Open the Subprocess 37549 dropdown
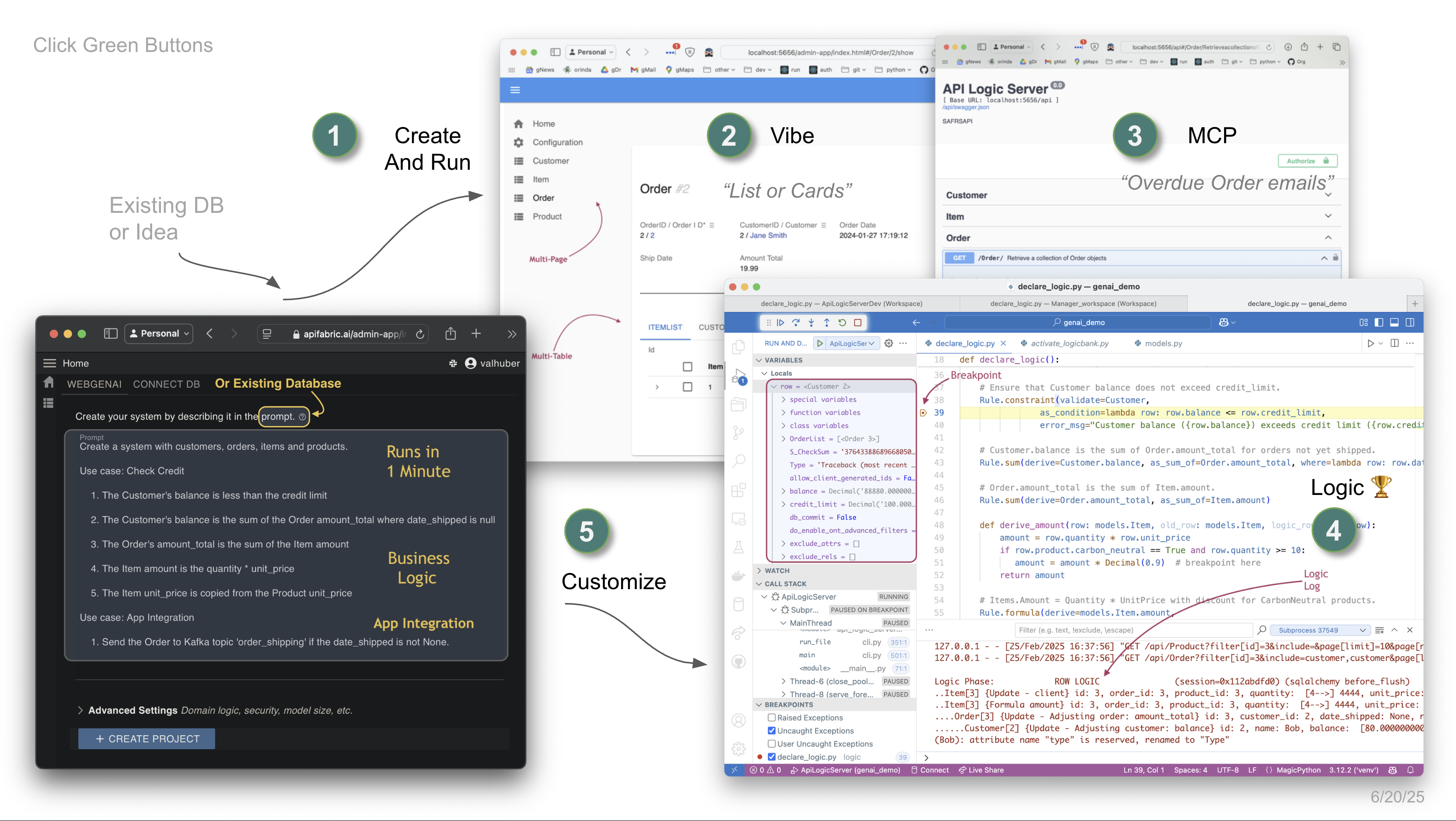Screen dimensions: 1456x821 [1319, 630]
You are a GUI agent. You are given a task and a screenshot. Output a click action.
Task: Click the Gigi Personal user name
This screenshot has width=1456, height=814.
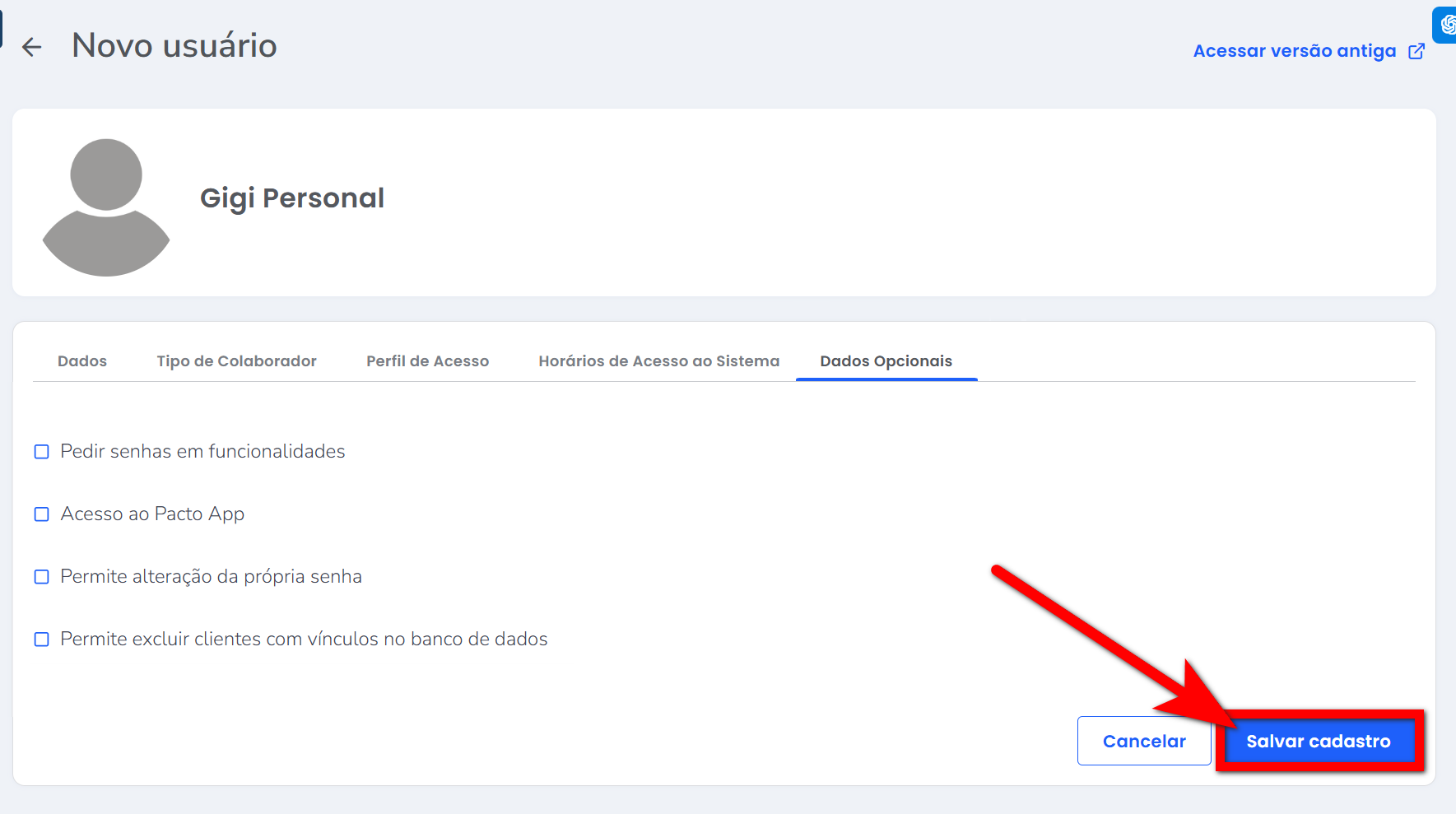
* * * * *
Exercise aim:
Copy out every line of the data where the word "screenshot" occurs.

Expected answer:
You are a GUI agent. You are given a task and a screenshot. Output a click action.
This screenshot has width=1456, height=814.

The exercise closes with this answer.